• _Task objective_: Please copy out the entries below exactly, beginning with the line that contains "Shell plc (SHEL)" and ending with the line that contains "Dem Sem (311, 748)", and include nothing outside that span.

##### Data provided

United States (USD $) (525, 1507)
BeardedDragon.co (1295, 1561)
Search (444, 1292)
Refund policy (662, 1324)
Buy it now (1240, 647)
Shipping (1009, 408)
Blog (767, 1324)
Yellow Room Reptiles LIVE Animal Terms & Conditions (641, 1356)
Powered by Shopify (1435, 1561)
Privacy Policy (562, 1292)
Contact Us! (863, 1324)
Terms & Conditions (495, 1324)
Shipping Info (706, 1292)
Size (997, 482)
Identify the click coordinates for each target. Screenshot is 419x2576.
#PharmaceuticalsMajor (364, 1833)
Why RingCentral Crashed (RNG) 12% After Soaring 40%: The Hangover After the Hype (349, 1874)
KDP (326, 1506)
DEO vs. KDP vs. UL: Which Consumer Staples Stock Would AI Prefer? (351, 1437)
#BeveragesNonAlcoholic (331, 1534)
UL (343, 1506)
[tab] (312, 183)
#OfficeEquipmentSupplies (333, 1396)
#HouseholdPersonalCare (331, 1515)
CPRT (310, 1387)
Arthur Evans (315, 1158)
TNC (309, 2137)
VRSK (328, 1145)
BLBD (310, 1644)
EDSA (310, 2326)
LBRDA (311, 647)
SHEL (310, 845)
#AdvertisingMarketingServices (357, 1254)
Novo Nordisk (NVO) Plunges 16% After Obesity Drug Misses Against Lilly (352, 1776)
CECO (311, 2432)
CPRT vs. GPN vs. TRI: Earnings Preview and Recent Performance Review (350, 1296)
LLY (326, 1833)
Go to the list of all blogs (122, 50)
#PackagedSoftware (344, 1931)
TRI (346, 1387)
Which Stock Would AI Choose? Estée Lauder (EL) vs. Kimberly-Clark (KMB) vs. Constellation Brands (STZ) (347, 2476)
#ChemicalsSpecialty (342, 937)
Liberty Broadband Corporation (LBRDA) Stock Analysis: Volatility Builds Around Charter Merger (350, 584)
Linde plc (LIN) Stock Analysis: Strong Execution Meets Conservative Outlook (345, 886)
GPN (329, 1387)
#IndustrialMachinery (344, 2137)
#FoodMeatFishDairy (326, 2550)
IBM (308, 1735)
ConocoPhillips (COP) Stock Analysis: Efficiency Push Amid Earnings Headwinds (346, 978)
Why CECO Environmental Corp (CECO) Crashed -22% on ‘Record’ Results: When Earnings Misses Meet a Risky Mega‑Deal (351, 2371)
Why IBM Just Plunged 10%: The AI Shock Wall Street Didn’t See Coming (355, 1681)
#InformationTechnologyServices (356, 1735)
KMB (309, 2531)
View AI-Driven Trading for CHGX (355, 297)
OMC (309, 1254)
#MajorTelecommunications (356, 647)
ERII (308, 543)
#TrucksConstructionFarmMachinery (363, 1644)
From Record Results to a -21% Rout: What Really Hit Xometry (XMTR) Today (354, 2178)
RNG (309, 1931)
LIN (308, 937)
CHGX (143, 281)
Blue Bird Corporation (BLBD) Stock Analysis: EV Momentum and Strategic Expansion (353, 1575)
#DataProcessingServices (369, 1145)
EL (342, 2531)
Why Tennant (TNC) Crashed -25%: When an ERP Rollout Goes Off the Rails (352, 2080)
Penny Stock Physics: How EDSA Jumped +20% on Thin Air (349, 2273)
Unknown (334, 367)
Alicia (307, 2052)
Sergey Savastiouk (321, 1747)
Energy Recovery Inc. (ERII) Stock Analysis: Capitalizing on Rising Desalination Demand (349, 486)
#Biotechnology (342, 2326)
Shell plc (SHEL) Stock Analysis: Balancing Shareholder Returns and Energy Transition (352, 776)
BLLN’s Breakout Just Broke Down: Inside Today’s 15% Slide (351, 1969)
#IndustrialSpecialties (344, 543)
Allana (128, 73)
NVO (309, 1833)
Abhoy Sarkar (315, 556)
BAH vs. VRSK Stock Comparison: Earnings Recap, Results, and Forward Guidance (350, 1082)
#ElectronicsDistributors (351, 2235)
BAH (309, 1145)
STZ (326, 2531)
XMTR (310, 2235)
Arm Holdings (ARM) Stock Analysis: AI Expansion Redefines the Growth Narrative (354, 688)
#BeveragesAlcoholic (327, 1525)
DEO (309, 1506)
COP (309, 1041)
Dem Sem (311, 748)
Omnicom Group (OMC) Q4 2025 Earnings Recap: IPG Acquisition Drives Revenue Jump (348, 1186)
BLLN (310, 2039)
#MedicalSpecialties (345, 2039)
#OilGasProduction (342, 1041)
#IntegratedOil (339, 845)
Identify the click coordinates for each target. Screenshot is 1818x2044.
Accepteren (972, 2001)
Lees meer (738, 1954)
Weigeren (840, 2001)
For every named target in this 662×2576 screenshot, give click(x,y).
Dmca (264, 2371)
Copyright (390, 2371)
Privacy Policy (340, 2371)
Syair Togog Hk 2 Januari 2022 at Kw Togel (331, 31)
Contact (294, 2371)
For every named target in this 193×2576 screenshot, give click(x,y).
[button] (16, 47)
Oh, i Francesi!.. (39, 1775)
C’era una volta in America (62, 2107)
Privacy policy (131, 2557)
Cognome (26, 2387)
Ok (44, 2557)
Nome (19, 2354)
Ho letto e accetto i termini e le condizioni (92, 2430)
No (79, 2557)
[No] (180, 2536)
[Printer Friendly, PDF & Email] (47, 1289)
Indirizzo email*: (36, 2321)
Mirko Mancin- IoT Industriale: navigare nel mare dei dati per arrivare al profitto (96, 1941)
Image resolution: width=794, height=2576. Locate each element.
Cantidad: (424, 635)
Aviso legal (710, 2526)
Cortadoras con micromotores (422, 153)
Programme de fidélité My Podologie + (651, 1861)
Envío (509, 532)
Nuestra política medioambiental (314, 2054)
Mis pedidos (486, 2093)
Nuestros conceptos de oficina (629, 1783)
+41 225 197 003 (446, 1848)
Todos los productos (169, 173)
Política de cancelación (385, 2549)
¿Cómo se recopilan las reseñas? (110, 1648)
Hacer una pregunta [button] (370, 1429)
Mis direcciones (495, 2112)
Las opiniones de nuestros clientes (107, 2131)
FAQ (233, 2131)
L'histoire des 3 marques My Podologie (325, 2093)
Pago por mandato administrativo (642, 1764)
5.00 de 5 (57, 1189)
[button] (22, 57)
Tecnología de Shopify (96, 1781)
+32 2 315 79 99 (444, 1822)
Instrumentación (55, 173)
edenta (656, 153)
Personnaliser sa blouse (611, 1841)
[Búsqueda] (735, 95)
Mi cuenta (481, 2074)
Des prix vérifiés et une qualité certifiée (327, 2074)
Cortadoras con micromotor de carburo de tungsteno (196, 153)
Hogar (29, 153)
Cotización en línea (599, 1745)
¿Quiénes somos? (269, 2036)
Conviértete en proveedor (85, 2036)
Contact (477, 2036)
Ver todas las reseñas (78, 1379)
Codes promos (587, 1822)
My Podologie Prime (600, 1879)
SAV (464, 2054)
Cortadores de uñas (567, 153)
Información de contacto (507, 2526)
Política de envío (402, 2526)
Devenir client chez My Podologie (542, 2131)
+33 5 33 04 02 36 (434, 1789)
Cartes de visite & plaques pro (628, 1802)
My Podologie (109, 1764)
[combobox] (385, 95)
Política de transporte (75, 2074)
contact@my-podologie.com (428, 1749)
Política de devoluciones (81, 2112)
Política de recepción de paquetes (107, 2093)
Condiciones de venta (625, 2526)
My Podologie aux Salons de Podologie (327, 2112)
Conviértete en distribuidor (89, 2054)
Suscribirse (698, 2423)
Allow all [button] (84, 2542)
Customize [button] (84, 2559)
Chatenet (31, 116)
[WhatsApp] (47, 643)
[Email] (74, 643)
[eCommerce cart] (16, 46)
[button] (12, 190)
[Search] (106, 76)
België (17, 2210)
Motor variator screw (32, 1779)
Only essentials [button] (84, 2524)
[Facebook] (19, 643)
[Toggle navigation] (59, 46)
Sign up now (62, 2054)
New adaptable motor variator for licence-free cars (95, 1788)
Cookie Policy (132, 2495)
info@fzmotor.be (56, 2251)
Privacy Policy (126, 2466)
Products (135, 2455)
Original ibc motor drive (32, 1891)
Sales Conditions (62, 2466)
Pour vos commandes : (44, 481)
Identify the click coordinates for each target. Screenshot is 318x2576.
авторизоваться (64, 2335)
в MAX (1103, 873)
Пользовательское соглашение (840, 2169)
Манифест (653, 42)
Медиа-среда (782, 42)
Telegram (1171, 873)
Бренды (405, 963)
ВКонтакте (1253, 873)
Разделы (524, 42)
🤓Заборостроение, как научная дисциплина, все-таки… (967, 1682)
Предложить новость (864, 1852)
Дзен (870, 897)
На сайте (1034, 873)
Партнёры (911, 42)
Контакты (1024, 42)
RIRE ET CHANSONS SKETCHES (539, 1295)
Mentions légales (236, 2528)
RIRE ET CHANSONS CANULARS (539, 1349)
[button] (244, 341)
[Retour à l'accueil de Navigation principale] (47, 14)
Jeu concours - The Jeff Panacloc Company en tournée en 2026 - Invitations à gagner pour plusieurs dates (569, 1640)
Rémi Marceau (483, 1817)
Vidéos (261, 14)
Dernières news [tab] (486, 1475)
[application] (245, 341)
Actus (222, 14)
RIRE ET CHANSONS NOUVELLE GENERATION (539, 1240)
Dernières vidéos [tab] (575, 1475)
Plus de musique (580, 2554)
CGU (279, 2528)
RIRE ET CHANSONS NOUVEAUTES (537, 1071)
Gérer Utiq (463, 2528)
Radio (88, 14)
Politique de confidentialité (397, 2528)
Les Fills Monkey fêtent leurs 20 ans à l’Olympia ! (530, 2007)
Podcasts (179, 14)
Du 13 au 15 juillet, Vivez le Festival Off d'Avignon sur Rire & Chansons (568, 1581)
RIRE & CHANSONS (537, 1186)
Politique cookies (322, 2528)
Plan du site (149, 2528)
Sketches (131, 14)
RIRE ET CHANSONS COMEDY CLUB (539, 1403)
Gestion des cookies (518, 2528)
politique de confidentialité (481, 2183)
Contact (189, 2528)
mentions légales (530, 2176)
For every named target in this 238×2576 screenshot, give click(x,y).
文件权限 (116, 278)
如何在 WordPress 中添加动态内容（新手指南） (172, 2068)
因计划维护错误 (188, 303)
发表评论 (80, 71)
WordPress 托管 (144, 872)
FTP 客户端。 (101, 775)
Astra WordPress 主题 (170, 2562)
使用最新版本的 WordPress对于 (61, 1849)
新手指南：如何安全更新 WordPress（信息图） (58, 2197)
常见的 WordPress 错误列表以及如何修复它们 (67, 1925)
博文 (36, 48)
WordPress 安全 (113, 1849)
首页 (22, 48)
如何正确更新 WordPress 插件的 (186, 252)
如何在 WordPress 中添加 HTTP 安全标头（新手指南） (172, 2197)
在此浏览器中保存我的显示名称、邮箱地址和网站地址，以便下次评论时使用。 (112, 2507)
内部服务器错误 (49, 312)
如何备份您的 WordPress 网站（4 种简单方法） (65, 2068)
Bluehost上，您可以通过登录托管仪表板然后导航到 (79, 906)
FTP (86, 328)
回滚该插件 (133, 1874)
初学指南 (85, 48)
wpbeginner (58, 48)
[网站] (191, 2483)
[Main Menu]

##########

• _Task response_:
Shell plc (SHEL) Stock Analysis: Balancing Shareholder Returns and Energy Transition (352, 776)
BLLN’s Breakout Just Broke Down: Inside Today’s 15% Slide (351, 1969)
#IndustrialSpecialties (344, 543)
Allana (128, 73)
NVO (309, 1833)
Abhoy Sarkar (315, 556)
BAH vs. VRSK Stock Comparison: Earnings Recap, Results, and Forward Guidance (350, 1082)
#ElectronicsDistributors (351, 2235)
BAH (309, 1145)
STZ (326, 2531)
XMTR (310, 2235)
Arm Holdings (ARM) Stock Analysis: AI Expansion Redefines the Growth Narrative (354, 688)
#BeveragesAlcoholic (327, 1525)
DEO (309, 1506)
COP (309, 1041)
Dem Sem (311, 748)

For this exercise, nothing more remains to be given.